Ported vs Manifold vacumns appear to work Somewhat opposite of each other, correct? 

I’m seeing about 18”-20” of steady vacumn at idle on the gauge inside which would appear normal , but shouldn’t there also be 0” Vacumn going to the Dist at idle so as to not operate the Advance? Or do I want Full 18” manifold idle vacumn going directly to the Distributer when idleing? 
Seems I read there’s confusion with others often hooking up Their distributors to a manifold vacumn or a ported One, any advice if The Vacumn hookup is correct would be helpful, thx


----------



## GTOJUNIOR (Aug 7, 2011)

Factory shows Ported off Carb Base. 
So it sounds like you're in a good location.

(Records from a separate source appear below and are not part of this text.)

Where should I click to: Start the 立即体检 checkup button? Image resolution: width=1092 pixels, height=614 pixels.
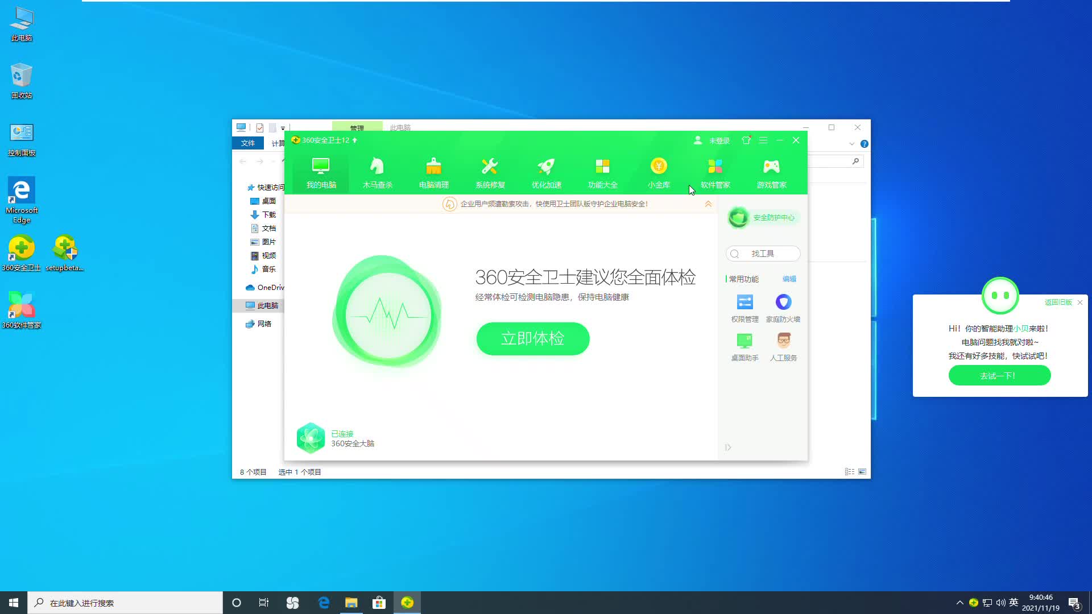coord(532,339)
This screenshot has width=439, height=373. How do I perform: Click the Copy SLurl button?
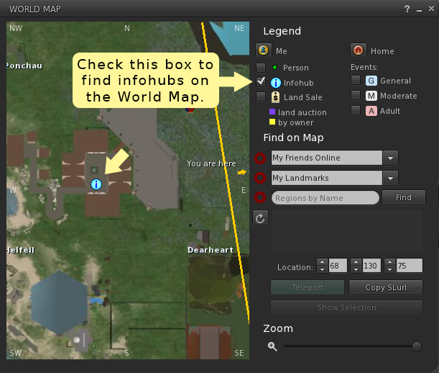pos(385,287)
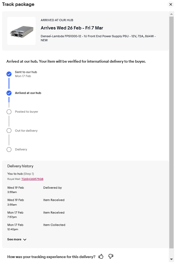Expand 'See more' delivery history

tap(14, 240)
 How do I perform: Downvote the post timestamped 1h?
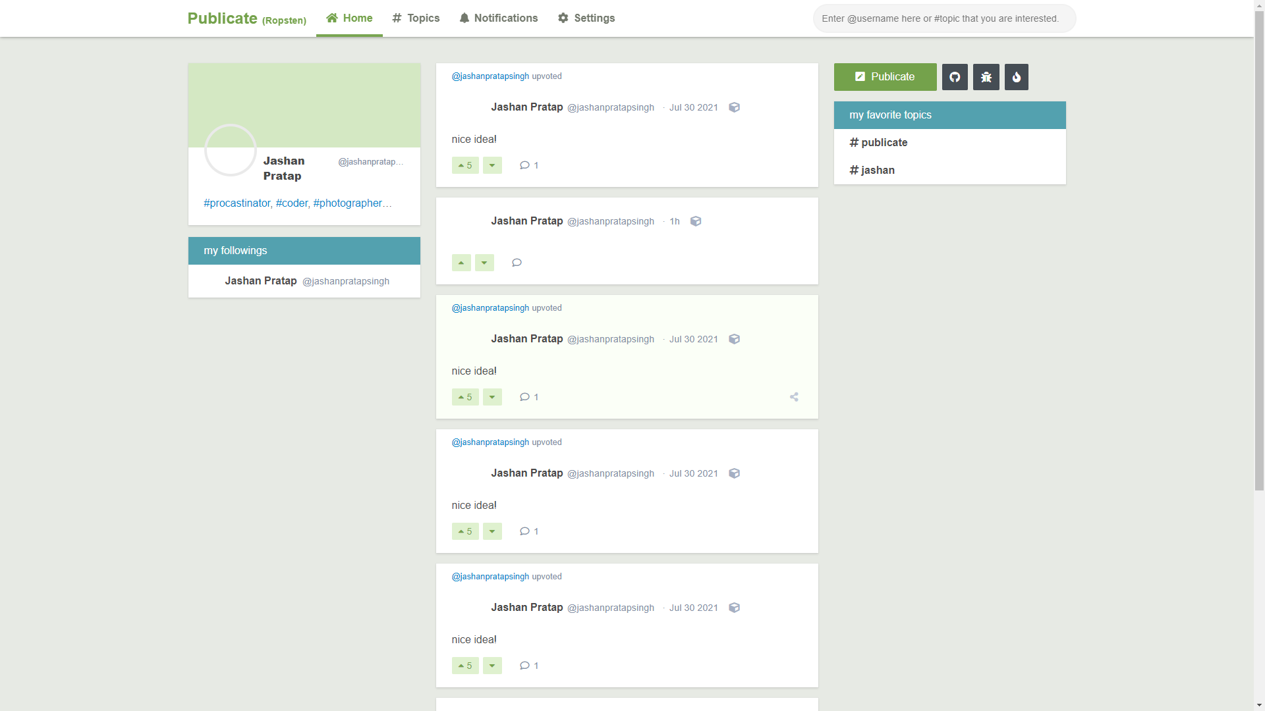(x=484, y=262)
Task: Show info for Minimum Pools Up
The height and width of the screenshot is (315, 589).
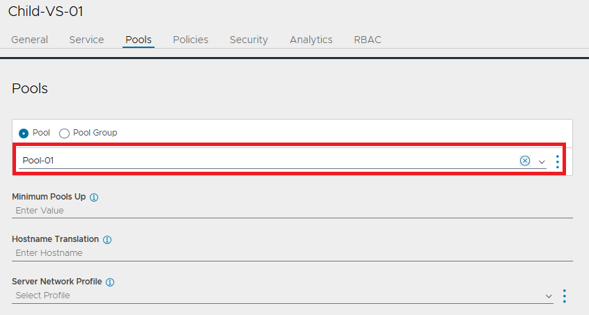Action: tap(94, 197)
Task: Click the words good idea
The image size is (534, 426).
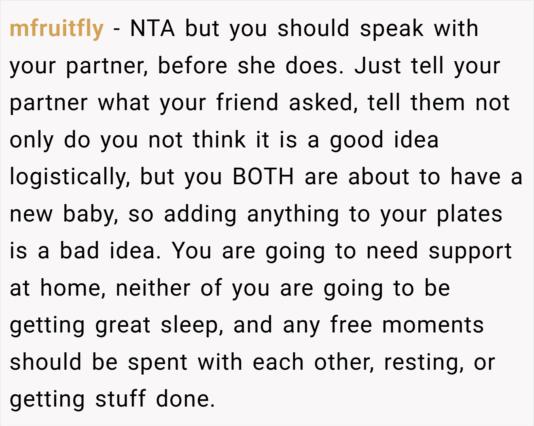Action: point(384,141)
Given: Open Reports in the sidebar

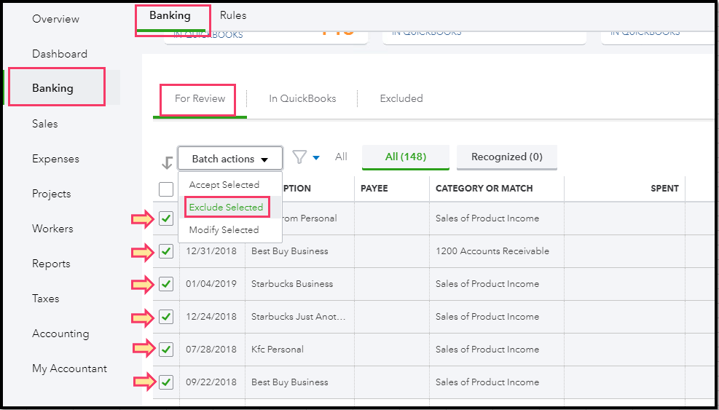Looking at the screenshot, I should pos(51,264).
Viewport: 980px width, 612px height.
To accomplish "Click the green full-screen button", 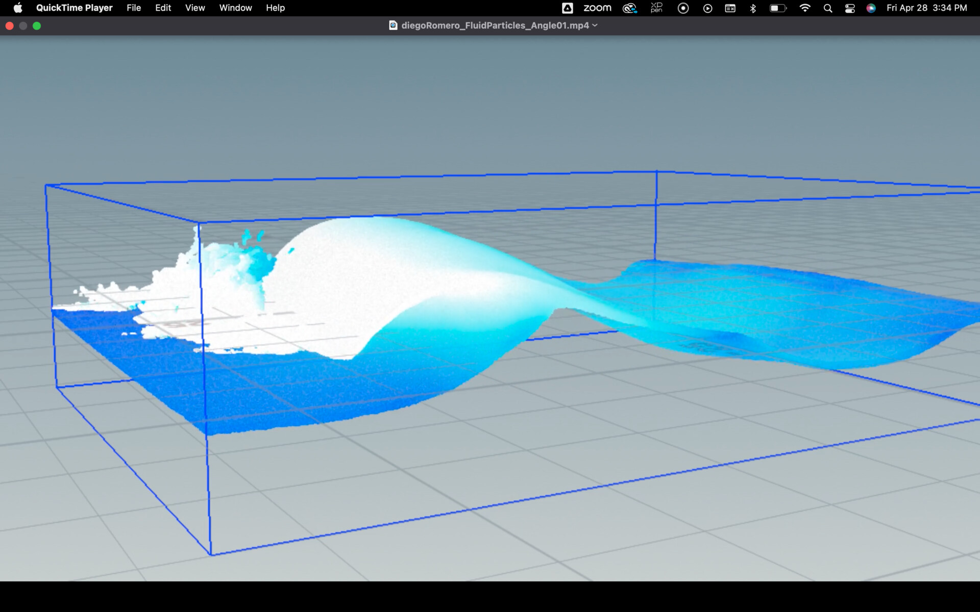I will pos(36,26).
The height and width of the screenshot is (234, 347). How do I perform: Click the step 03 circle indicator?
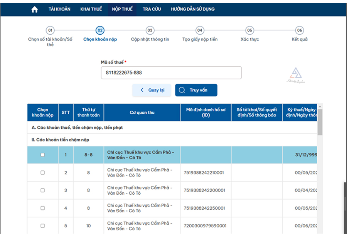tap(150, 30)
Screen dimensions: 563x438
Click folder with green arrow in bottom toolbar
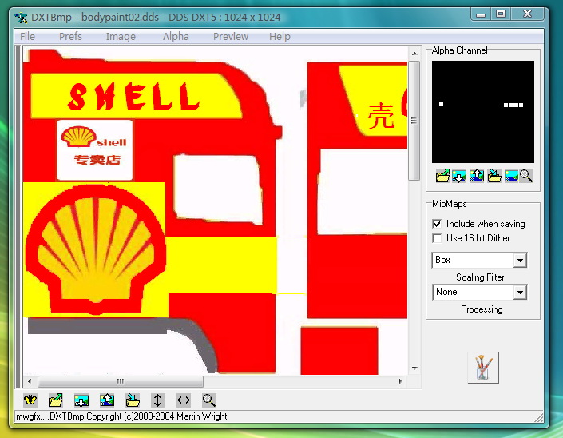pyautogui.click(x=56, y=400)
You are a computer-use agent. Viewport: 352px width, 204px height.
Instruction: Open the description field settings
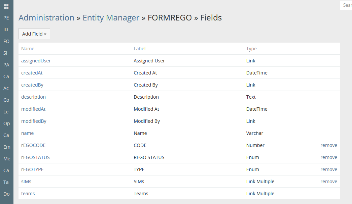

On my '66 I chose to "T" off the existing hose from the man to my AC controls, this hose also is used to control the Idle "Speed-Up" Switch for my AC.
The gauge has functioned perfectly now for years.


----------



## O52 (Jan 27, 2019)

Your vacuum gauge is connected correctly. It should have full manifold vacuum at the carb base or directly from the manifold. 
Depending on the engine and year of manufacture, the distributor could have ported or full manifold vacuum. Most but not all pre-smog vehicles run manifold vacuum to the distributor. Factory timing takes this into account and normally requires that you disconnect and plug the vacuum line to the distributor when setting timing. As more and more smog equipment were added to the engines, manufacturers required ported vacuum for emission control. 
Ported vacuum is vacuum ( or lack of) above the throttle plates. Once the throttle is opened there is virtually no difference between the two.


----------



## Jetzster (Jan 18, 2020)

Thx Junior & O52, glad to know it’s correct,
and I dont have to change anything, just need now to learn the tricks on deciphering vac needle movements,
I Teed a “motor-minder” Greenline vacumn gauge under-dash to compare alongside the OEM vacumn gauge to check its accuracy, and they both do track each other almost identical, just the newer Greenline is understandably faster. Seems a lot can be gleaned from vacumn gauges when one knows how to really understand them...


----------



## PontiacJim (Dec 29, 2012)

Jetzster said:


> Thx Junior & O52, glad to know it’s correct,
> and I dont have to change anything, just need now to learn the tricks on deciphering
> the needle movements,
> I “Teed” a “motor-minder” Greenline vacumn gauge under-dash to compare alongside the OEM vacumn gauge to check its accuracy, and they both do track each other almost identical, just the newer Greenline is a tad faster.
> ...



All you need to understand is that if that needle doesn't spend most of its time at "0", then you are not using the car correctly.


----------



## O52 (Jan 27, 2019)

LOL Jim


----------



## Old Man Taylor (May 9, 2011)

By the way, there's no ported vacuum on a '64 tri-power GTO. The California cars had it on the '66 tri-power. It comes out of the middle of the center carburetor.


----------



## Jetzster (Jan 18, 2020)

Thx, Roger that, OMT, one great lookin ‘64 btw!


----------